弁護士会の読書

※本欄の記述はあくまで会員の個人的意見です。

2009年9月20日

廃墟に乞う

司法(警察)

著者 佐々木 譲、 出版 文藝春秋

 うまいものです。いつ読んでもたいしたものだと感心します。ただ、今回は連作小説なので、謎解きがちょっとばかり早すぎて、少々物足りない感もありました。
 北海道警本部捜査一課の仙道孝司警部補は心の痛手を癒すために上司から休職を命じられています。休職中は新聞も読まず、温泉にでも入って何も考えたらいけないと医師から指示されているのでした。
 そんな仙道に、知人から次々に依頼があるのです。捜査権限もないのに、どうやって事件に関われるか。昔の同僚に教えを乞い、現場の捜査員たちから「邪魔してくれるな」と言われながらも、仙道は関係者を訪ねて歩き回るのでした。
 犯罪は捜査員の心までも傷つける。帯に書かれた言葉です。なるほどそうだろうなと思わせます。
 私もいま被疑者国選弁護事件を引き受け、毎日とまでは行きませんが、警察にしょっちゅう出入りしています。応対する警察官もいろいろです。
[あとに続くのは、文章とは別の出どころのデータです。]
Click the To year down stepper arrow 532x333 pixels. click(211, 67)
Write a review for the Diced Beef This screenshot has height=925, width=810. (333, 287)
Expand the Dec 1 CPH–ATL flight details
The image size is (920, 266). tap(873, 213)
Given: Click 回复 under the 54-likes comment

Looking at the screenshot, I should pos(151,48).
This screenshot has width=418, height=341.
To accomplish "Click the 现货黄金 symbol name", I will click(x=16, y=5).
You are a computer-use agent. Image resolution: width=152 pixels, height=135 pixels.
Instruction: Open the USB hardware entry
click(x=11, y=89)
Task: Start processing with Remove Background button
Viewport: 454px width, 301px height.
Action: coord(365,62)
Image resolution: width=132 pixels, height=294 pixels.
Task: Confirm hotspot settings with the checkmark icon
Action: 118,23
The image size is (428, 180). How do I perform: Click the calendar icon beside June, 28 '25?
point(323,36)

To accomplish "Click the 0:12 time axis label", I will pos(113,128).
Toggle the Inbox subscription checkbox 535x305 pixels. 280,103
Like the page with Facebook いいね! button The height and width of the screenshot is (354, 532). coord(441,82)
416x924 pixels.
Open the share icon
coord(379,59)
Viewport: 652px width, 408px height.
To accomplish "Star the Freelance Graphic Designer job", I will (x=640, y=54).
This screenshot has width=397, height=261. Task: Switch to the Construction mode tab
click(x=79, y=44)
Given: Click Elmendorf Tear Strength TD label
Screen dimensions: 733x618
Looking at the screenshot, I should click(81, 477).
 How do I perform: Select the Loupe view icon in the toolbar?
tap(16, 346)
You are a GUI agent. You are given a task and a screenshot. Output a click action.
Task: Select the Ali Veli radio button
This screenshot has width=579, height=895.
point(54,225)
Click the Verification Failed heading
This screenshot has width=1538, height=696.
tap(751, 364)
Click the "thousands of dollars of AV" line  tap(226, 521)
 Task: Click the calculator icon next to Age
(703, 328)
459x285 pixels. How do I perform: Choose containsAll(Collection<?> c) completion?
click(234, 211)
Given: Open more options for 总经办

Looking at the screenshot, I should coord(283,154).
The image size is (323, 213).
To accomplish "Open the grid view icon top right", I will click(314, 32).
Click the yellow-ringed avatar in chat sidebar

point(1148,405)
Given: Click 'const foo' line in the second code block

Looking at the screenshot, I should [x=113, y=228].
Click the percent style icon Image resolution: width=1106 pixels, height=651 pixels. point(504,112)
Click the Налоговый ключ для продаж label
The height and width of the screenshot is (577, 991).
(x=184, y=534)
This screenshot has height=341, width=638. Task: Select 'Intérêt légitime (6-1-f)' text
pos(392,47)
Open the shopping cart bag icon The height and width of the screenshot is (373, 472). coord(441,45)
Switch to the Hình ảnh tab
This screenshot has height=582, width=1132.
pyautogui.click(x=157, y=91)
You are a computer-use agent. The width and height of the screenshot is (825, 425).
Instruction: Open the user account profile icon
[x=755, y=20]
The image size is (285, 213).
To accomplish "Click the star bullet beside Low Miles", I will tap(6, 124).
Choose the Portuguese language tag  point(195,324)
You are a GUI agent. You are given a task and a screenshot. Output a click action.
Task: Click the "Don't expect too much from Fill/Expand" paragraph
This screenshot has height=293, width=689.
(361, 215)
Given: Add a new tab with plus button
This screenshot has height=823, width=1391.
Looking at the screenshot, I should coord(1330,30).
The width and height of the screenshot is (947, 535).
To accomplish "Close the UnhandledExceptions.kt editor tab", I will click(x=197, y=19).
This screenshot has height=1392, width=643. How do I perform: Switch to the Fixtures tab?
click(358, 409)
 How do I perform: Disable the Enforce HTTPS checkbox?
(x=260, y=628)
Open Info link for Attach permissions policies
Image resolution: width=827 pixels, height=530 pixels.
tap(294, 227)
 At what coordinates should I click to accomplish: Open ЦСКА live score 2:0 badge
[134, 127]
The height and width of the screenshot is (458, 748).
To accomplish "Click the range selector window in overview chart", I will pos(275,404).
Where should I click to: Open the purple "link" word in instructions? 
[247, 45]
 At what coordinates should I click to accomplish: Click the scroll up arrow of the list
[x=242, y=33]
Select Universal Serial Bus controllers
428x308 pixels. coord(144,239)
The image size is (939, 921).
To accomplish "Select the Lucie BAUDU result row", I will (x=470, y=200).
臨機応変に対応してくれる人もいれば、四角四面の人もいます。
 一日中、灰色の部屋に缶詰になっている警察官について、哀れだなと感じることがあります。交際範囲が限定され、狭くて窮屈な階級社会のなかで、毎日とてもストレスがたまるばかりではないでしょうか。
 先日、私の面会した被疑者が厚手の長袖を着ていたので驚きました。冷房の効き過ぎで寒いからだと言います。恐らく留置所係員のために冷房をきかせているのでしょう。まさか、それって逃亡防止ではないでしょうね…。